··· Information supplied ···

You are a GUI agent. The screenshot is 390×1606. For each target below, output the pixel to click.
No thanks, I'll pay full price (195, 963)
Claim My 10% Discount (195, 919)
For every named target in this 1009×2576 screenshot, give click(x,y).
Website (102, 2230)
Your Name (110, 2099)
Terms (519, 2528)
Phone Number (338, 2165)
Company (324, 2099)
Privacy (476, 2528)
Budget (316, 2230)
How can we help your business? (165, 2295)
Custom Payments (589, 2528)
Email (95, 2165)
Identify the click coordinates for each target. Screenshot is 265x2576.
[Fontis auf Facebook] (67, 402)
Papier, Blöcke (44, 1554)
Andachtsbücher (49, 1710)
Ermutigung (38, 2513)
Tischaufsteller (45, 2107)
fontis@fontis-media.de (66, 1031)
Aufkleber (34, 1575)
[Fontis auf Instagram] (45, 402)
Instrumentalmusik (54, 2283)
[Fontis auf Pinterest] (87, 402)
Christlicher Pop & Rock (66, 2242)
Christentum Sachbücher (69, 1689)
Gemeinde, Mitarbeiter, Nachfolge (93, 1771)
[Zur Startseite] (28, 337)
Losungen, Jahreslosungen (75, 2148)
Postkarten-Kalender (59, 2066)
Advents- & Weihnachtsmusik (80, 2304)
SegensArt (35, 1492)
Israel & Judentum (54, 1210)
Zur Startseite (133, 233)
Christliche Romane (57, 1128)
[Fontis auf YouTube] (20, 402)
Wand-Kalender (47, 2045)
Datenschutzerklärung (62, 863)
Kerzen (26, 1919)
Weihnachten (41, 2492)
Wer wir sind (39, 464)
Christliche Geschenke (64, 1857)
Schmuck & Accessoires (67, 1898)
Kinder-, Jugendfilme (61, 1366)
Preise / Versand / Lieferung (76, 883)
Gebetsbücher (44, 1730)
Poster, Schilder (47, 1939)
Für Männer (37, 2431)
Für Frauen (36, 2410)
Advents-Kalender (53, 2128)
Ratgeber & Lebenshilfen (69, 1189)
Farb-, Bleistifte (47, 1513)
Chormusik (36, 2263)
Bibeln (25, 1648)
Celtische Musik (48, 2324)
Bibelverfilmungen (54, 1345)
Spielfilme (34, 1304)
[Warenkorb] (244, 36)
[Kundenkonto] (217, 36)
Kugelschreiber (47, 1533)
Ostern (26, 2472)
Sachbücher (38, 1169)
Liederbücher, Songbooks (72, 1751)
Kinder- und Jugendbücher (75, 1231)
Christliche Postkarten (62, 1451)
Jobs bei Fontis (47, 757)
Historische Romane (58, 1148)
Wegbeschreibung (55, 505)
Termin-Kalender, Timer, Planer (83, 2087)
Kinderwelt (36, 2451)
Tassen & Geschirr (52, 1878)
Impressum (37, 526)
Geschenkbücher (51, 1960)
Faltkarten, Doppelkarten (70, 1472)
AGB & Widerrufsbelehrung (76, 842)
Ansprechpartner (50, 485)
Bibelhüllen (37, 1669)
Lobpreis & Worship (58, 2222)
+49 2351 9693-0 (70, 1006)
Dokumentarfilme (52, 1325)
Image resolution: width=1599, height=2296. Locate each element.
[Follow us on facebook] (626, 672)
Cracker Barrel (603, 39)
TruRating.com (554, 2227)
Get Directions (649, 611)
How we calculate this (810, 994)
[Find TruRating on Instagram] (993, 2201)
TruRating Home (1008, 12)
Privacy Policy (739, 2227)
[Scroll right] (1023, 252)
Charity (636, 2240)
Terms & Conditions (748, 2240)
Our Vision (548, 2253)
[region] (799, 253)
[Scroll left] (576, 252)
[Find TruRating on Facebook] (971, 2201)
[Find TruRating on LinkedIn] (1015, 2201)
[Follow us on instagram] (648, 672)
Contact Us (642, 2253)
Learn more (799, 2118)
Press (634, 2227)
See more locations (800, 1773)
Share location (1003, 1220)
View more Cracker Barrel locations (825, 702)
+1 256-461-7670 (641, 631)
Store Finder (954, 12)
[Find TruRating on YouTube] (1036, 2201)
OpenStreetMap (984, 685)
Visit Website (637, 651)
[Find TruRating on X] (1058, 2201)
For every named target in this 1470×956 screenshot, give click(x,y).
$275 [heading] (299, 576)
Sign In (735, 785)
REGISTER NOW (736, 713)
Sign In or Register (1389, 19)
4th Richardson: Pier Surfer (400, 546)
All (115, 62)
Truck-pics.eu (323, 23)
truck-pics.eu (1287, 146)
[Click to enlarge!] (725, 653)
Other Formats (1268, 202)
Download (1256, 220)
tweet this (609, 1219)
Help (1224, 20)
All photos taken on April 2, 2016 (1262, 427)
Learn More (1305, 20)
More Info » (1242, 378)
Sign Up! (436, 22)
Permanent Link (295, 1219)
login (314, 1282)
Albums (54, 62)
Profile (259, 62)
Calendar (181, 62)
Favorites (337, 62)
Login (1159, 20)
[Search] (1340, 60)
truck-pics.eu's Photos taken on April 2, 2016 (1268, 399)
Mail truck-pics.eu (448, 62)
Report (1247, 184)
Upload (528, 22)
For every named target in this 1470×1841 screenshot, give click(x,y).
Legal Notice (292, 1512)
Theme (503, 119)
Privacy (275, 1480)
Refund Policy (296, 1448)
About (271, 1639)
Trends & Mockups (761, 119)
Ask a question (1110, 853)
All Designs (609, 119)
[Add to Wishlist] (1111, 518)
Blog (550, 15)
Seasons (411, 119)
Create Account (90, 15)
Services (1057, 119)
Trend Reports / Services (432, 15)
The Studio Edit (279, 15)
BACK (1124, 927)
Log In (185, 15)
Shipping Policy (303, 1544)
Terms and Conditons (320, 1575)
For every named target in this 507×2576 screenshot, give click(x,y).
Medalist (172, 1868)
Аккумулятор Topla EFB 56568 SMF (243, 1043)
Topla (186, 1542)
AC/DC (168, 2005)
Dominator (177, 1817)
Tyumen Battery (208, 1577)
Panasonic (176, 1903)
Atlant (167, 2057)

···

■ Task requirements ■
Print each entry precisely. Include every line.

■ Response ■
You are a GUI agent. The screenshot is 390×1606. For each target below, output the pixel to click.
No thanks, I'll pay full price (195, 963)
Claim My 10% Discount (195, 919)
For every named target in this 1009×2576 screenshot, give click(x,y).
Website (102, 2230)
Your Name (110, 2099)
Terms (519, 2528)
Phone Number (338, 2165)
Company (324, 2099)
Privacy (476, 2528)
Budget (316, 2230)
How can we help your business? (165, 2295)
Custom Payments (589, 2528)
Email (95, 2165)
Identify the click coordinates for each target. Screenshot is 265x2576.
[Fontis auf Facebook] (67, 402)
Papier, Blöcke (44, 1554)
Andachtsbücher (49, 1710)
Ermutigung (38, 2513)
Tischaufsteller (45, 2107)
fontis@fontis-media.de (66, 1031)
Aufkleber (34, 1575)
[Fontis auf Instagram] (45, 402)
Instrumentalmusik (54, 2283)
[Fontis auf Pinterest] (87, 402)
Christlicher Pop & Rock (66, 2242)
Christentum Sachbücher (69, 1689)
Gemeinde, Mitarbeiter, Nachfolge (93, 1771)
[Zur Startseite] (28, 337)
Losungen, Jahreslosungen (75, 2148)
Postkarten-Kalender (59, 2066)
Advents- & Weihnachtsmusik (80, 2304)
SegensArt (35, 1492)
Israel & Judentum (54, 1210)
Zur Startseite (133, 233)
Christliche Romane (57, 1128)
[Fontis auf YouTube] (20, 402)
Wand-Kalender (47, 2045)
Datenschutzerklärung (62, 863)
Kerzen (26, 1919)
Weihnachten (41, 2492)
Wer wir sind (39, 464)
Christliche Geschenke (64, 1857)
Schmuck & Accessoires (67, 1898)
Kinder-, Jugendfilme (61, 1366)
Preise / Versand / Lieferung (76, 883)
Gebetsbücher (44, 1730)
Poster, Schilder (47, 1939)
Für Männer (37, 2431)
Für Frauen (36, 2410)
Advents-Kalender (53, 2128)
Ratgeber & Lebenshilfen (69, 1189)
Farb-, Bleistifte (47, 1513)
Chormusik (36, 2263)
Bibeln (25, 1648)
Celtische Musik (48, 2324)
Bibelverfilmungen (54, 1345)
Spielfilme (34, 1304)
[Warenkorb] (244, 36)
[Kundenkonto] (217, 36)
Kugelschreiber (47, 1533)
Ostern (26, 2472)
Sachbücher (38, 1169)
Liederbücher, Songbooks (72, 1751)
Kinder- und Jugendbücher (75, 1231)
Christliche Postkarten (62, 1451)
Jobs bei Fontis (47, 757)
Historische Romane (58, 1148)
Wegbeschreibung (55, 505)
Termin-Kalender, Timer, Planer (83, 2087)
Kinderwelt (36, 2451)
Tassen & Geschirr (52, 1878)
Impressum (37, 526)
Geschenkbücher (51, 1960)
Faltkarten, Doppelkarten (70, 1472)
AGB & Widerrufsbelehrung (76, 842)
Ansprechpartner (50, 485)
Bibelhüllen (37, 1669)
Lobpreis & Worship (58, 2222)
+49 2351 9693-0 (70, 1006)
Dokumentarfilme (52, 1325)
Image resolution: width=1599, height=2296. Locate each element.
[Follow us on facebook] (626, 672)
Cracker Barrel (603, 39)
TruRating.com (554, 2227)
Get Directions (649, 611)
How we calculate this (810, 994)
[Find TruRating on Instagram] (993, 2201)
TruRating Home (1008, 12)
Privacy Policy (739, 2227)
[Scroll right] (1023, 252)
Charity (636, 2240)
Terms & Conditions (748, 2240)
Our Vision (548, 2253)
[region] (799, 253)
[Scroll left] (576, 252)
[Find TruRating on Facebook] (971, 2201)
[Find TruRating on LinkedIn] (1015, 2201)
[Follow us on instagram] (648, 672)
Contact Us (642, 2253)
Learn more (799, 2118)
Press (634, 2227)
See more locations (800, 1773)
Share location (1003, 1220)
View more Cracker Barrel locations (825, 702)
+1 256-461-7670 (641, 631)
Store Finder (954, 12)
[Find TruRating on YouTube] (1036, 2201)
OpenStreetMap (984, 685)
Visit Website (637, 651)
[Find TruRating on X] (1058, 2201)
For every named target in this 1470×956 screenshot, give click(x,y).
$275 [heading] (299, 576)
Sign In (735, 785)
REGISTER NOW (736, 713)
Sign In or Register (1389, 19)
4th Richardson: Pier Surfer (400, 546)
All (115, 62)
Truck-pics.eu (323, 23)
truck-pics.eu (1287, 146)
[Click to enlarge!] (725, 653)
Other Formats (1268, 202)
Download (1256, 220)
tweet this (609, 1219)
Help (1224, 20)
All photos taken on April 2, 2016 (1262, 427)
Learn More (1305, 20)
More Info » (1242, 378)
Sign Up! (436, 22)
Permanent Link (295, 1219)
login (314, 1282)
Albums (54, 62)
Profile (259, 62)
Calendar (181, 62)
Favorites (337, 62)
Login (1159, 20)
[Search] (1340, 60)
truck-pics.eu's Photos taken on April 2, 2016 (1268, 399)
Mail truck-pics.eu (448, 62)
Report (1247, 184)
Upload (528, 22)
For every named target in this 1470×1841 screenshot, give click(x,y).
Legal Notice (292, 1512)
Theme (503, 119)
Privacy (275, 1480)
Refund Policy (296, 1448)
About (271, 1639)
Trends & Mockups (761, 119)
Ask a question (1110, 853)
All Designs (609, 119)
[Add to Wishlist] (1111, 518)
Blog (550, 15)
Seasons (411, 119)
Create Account (90, 15)
Services (1057, 119)
Trend Reports / Services (432, 15)
The Studio Edit (279, 15)
BACK (1124, 927)
Log In (185, 15)
Shipping Policy (303, 1544)
Terms and Conditons (320, 1575)
For every named target in this 507×2576 screenshot, give click(x,y).
Medalist (172, 1868)
Аккумулятор Topla EFB 56568 SMF (243, 1043)
Topla (186, 1542)
AC/DC (168, 2005)
Dominator (177, 1817)
Tyumen Battery (208, 1577)
Panasonic (176, 1903)
Atlant (167, 2057)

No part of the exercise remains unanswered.